SOURCE MATERIAL -
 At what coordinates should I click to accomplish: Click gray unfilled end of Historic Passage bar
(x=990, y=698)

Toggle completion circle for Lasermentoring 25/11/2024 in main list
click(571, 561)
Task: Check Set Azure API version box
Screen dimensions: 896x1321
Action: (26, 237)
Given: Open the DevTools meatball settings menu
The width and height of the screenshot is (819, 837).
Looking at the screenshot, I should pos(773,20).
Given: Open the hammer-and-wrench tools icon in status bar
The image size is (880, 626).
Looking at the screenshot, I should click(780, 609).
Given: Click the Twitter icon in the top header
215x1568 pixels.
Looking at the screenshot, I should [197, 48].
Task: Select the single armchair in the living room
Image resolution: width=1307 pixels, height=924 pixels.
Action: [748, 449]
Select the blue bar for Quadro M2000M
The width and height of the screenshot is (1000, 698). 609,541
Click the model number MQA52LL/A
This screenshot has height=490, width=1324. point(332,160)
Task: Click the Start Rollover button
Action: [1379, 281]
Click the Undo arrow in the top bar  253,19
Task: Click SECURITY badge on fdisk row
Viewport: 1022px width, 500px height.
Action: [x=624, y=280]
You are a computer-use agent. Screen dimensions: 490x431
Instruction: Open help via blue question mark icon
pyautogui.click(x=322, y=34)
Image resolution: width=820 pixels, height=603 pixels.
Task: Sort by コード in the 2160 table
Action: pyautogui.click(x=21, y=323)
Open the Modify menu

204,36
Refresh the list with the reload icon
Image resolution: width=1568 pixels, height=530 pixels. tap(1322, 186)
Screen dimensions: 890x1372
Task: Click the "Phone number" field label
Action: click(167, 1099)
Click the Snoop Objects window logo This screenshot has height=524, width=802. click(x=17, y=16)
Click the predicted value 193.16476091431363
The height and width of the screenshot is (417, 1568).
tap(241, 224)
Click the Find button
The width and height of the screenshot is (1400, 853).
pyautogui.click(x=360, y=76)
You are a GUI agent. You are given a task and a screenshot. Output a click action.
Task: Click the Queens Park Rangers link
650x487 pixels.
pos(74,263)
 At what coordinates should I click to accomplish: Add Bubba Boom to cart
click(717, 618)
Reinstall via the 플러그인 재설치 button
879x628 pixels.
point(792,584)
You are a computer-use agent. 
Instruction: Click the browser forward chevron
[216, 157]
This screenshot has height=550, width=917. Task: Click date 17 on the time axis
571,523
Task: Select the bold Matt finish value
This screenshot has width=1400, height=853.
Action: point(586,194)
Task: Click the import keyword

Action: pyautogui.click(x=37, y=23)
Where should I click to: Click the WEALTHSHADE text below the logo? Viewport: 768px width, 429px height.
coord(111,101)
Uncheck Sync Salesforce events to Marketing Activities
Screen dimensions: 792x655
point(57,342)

THE TASK - All lines of the data above that include the word "agent" must be shown.

ANSWER AREA -
You are a computer-use agent. Screen dimensions: 490x431
You are a GUI agent. You are given a task and a screenshot. Output a click action.
You are a computer-use agent. 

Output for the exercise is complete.